Movie Review: Oblivion
Director: Joseph Kosinski
Reviewed: 26 April 2013
jamesintexas rating--**
Tom Cruise is a star. It's the end of the world as he knows it, and he plays Jack, half of a two-person "Wall-E" style crew in charge of repairing drones that protect giant energy converters driven by the earth's ocean. The year is 2077, and the rest of humanity has fled to Titan, the moon of Jupiter, as a result of the intergalactic war with the Scavs. We won the war but lost earth in the battle, or so we are told. Along with his partner Victoria (Andrea Risborough), Jack's mission involves relaying information to base, shown through video communication links with Sally (Melissa Leo), and protecting the machines and drones who guard them, while simultaneously avoiding the Scavs, fearsome and monstrous creatures lurking in the shadows.
At its best moments, "Oblivion" delivers a slow Ray Bradbury-esque portrait of a futuristic man who struggles with his lonely mission and longs for the past, presented in bits of black and white memory with a mystery girl (Olga Kurylenko). Much of this film involves Tom Cruise wandering by himself, and his journey and disorientation works far better than over-the-top action sequences. The drones themselves are fun to watch: giant, floating Pac-Man style ghosts with HAL-9000 eyes and machine guns galore! Jack's space station has a Cloud City look to it, and I enjoyed the small ship he pilots with its swiveling pilot's chair, a nod to both the Millenium Falcon and the X-Wing. There is a fun, small moment where Tom Cruise takes on his ultimate enemy, and as an audience member who has followed him since "Top Gun," it was quite fun to watch.

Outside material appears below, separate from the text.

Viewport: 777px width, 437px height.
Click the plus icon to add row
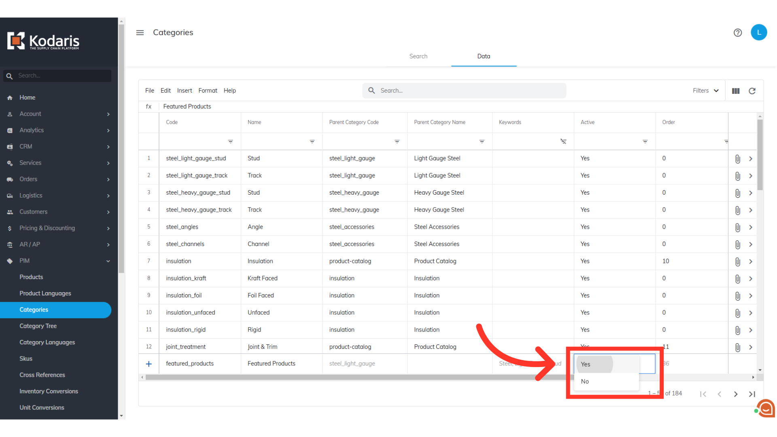click(x=149, y=364)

Fusing visual elements from "Star Wars: A New Hope" with the aesthetics of "The Day After Tomorrow," "Oblivion" works best in its quiet, meditative moments where long shots reveal the desert that has replaced New York City (though I do not quite understand how the Statue of Liberty, Brooklyn Bridge, Empire State Building, and New York Public Library are scattered so far away from each other). Cruise resembles Luke Skywalker on Tattoine with his speeder bike, his binoculars, and his secret yearning to go off-mission. The appearance of a face from his past forces him to question his mission and himself. There is a quasi-reverence for reading in this film with books taking on a symbolic power, though nothing is actually read beyond a poem containing intense foreshadowing that Jack happens upon.

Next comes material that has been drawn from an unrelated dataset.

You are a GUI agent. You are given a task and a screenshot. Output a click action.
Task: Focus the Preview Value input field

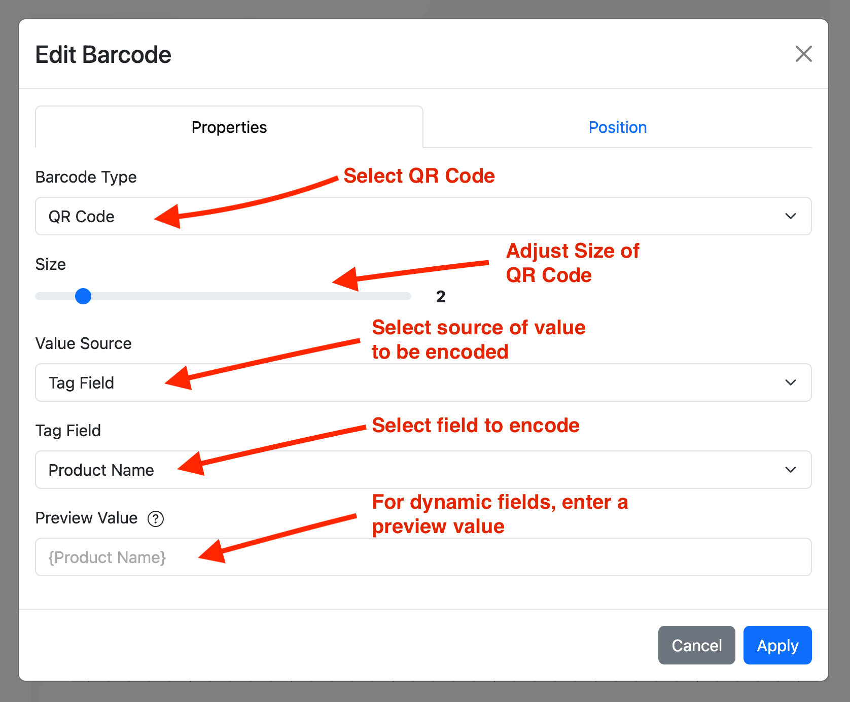tap(423, 557)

And alas, there is too much going on here. The plot develops Jack and Victoria for such length of time that when Morgan Freeman and Nikolaj Coster-Waldau appear in Tusken Raider gear, there just is not enough time for them to register as characters. They seem part of a different movie. At too many points, Kosinski's direction undermines the story with last-minute nonsensical heroics, confusing cutting, and the film's only allowed F word. All the acting is fine: Cruise delivers a strong performance as a stoic, yet confident man unraveling while Risborough displays a veneer of strength over her brittle emotions. Kurylenko is given nothing to do in the film which is a shame, and the great Morgan Freeman is reduced to a cigar and some pretty cool sunglasses. I had to look up his character's name: Malcolm Beech. The ending of the film seems like an anticlimactic misfire, with its twisty reveals that I did not understand until the car ride home twenty minutes later. There is quite a bit to think about with "Oblivion," and its history as a graphic novel is clear, but at two hours long and with an unsteady hand at the helm, the film crashes. Tom Cruise, the star, cannot prevent this.